Neue Erkenntnisse zur Vorratsdatenspeicherung

Wie in den österreichischen Medien jetzt auch krone.at (“Vorratsdaten nicht zur Prävention von Terror geeignet”) und zuvor derstandard.at (“Vorratsdatenspeicherung kein Mittel gegen Terrorismus”) berichten, veröffentlichte die Technische Universität Darmstadt pünktlich zum 11. Jahrestag von 9/11 in einer Presseaussendung Ergebnisse einer Untersuchung zur umstrittenen Vorratsdatenspeicherung von Telekommunikationsdaten.
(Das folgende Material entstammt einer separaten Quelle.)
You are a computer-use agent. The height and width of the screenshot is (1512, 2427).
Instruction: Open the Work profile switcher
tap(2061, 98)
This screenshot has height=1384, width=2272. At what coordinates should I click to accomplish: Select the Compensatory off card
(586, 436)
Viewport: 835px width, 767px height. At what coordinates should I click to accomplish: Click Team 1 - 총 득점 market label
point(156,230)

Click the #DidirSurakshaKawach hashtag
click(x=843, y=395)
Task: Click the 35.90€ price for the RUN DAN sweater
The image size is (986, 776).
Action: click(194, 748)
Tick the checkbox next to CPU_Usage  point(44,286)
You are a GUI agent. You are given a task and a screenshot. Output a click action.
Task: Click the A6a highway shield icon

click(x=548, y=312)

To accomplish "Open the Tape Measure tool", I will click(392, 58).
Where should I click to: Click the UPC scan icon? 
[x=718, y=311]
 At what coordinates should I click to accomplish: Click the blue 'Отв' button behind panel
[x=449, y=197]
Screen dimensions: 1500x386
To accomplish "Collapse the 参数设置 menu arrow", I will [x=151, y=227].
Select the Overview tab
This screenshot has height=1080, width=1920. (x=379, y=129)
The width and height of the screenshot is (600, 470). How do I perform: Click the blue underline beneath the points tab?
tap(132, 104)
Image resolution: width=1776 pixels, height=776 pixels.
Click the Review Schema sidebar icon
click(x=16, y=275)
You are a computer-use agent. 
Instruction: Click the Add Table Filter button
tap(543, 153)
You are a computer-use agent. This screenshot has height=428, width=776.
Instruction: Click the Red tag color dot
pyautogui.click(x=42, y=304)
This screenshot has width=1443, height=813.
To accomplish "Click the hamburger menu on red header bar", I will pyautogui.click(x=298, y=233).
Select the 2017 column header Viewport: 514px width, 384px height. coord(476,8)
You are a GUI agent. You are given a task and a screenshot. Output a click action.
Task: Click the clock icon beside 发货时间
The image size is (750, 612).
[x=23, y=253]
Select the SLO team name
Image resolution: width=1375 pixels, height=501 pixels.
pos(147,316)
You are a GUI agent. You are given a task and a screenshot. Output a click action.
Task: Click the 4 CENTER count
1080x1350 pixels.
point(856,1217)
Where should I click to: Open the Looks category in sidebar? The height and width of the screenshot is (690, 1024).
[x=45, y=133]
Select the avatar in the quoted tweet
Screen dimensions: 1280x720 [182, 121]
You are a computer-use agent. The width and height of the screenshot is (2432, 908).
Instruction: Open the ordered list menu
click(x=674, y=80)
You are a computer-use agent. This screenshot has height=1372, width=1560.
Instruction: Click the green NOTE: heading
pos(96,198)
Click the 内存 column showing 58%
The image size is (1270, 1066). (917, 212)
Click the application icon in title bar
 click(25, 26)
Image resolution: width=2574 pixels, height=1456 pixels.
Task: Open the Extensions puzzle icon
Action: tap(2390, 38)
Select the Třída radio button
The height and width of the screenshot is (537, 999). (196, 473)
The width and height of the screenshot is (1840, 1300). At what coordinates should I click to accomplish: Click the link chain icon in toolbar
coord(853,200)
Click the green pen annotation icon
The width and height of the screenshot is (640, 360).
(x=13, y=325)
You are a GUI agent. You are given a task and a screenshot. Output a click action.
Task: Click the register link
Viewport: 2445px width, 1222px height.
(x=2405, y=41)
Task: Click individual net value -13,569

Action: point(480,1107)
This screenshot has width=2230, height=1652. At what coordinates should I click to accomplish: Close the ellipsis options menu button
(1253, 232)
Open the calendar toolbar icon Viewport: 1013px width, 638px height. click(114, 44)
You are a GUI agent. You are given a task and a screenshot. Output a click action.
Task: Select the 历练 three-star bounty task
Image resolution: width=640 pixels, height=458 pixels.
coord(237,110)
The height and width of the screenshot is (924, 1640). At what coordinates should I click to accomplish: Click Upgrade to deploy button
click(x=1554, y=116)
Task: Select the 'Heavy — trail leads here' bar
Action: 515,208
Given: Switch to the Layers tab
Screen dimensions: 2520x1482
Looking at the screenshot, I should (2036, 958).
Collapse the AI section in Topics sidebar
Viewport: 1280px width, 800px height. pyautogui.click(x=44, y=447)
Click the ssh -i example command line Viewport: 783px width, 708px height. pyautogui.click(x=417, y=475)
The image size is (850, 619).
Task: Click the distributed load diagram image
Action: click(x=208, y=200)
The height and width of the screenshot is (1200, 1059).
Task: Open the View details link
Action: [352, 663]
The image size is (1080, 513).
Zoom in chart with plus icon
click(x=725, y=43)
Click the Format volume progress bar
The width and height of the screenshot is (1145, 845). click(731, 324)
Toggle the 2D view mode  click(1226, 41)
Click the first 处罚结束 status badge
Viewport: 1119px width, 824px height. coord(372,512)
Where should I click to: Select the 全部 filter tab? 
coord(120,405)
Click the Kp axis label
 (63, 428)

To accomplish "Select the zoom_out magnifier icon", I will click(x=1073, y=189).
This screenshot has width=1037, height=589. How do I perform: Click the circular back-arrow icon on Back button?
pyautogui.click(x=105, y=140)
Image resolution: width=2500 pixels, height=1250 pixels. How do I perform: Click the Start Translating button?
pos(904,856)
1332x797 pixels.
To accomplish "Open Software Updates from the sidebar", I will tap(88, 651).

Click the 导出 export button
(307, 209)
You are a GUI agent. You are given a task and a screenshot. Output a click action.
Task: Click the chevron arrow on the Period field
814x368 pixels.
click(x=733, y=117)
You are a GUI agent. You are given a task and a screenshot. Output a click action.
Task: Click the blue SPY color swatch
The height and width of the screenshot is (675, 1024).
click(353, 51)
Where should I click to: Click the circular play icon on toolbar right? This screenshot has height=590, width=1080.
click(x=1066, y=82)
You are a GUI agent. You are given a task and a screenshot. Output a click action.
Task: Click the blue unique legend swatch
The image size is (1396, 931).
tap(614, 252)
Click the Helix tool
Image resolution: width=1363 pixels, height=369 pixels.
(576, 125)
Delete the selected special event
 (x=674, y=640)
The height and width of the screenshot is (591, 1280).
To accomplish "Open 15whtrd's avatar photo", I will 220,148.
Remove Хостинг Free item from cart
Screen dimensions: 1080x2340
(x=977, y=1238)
Die Kernaussage darin ist, dass die Vorratsdatenspeicherung womöglich kein geeignetes präventives Mittel ist, um terroristische Anschläge zu verhindern. In der Aussendung heißt es:

„Das hierzulande vorgebrachte Hauptargument, dass Terroristen schon vor einer Straftat identifiziert werden könnten – also rein präventiv –, ist nach unserer Studie fraglich“, bringt es der Bioinformatiker Prof. Kay Hamacher vom Fachgebiet Computational Biology and Simulation, auf den Punkt. „Entgegen bisheriger Vermutungen haben unsere Simulationen gezeigt, dass die Wahrscheinlichkeit, Terroristen ausfindig zu machen, praktisch nicht steigt“, konkretisiert Hamacher, der die Studie gemeinsam mit Prof. Stefan Katzenbeisser, Security Engineering Group der TU Darmstadt, leitete.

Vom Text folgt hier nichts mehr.